… is from page 144 of my Mercatus Center colleague Dan Griswold’s excellent – and now more relevant than ever – 2009 volume, Mad About Trade (footnotes deleted; link added):
Success in the global marketplace requires winning the trust of strangers, proving reliability, and cooperating with people of different language, culture, ethnicity, and race.
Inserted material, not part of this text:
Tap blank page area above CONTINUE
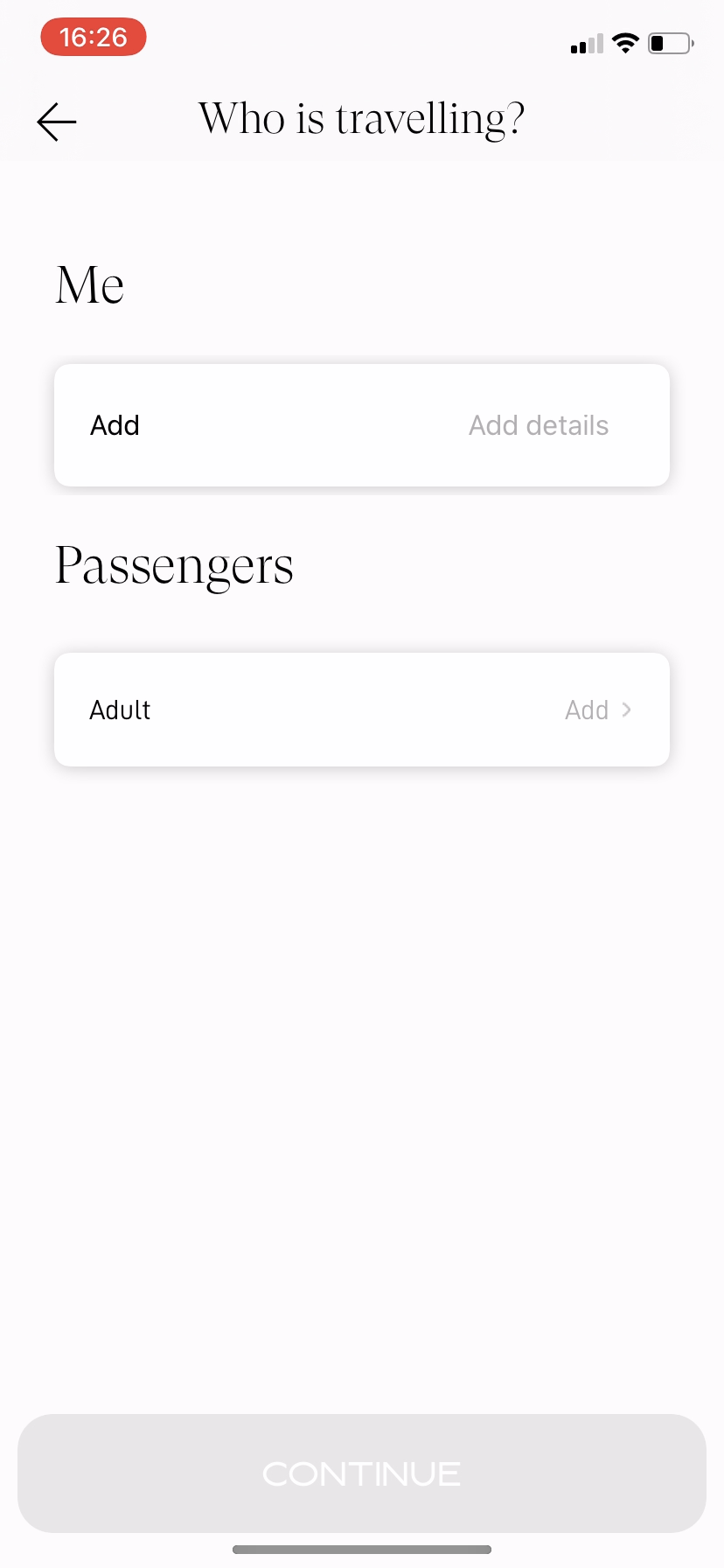 click(362, 1094)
The late Pope John Paul II, in a 1991 encyclical called Centesimus Annus, described the global economy as a sphere of activity where “people work with each other, sharing in a ‘community of work’ which embraces ever widening circles.” In this expanding economic community, the pope observed, a market system encourages the virtues of “diligence, industriousness, prudence in undertaking reasonable risks, reliability and fidelity in interpersonal relationships, as well as courage in carrying out decisions which are difficult and painful but necessary, both for the overall working of a business and in meeting possible set-backs.” As markets expand across borders and into new regions of the world, those “bourgeois virtues” increase at the expense of such vices as sloth, mistrust, duplicity, prejudice, and xenophobic nationalism.
DBx: Trade is civilizing. Therefore, man-made obstructions to trade are man-made obstructions to civilization. Protectionism is uncivilized. Protectionism is a policy pushed by barbarians and brutes.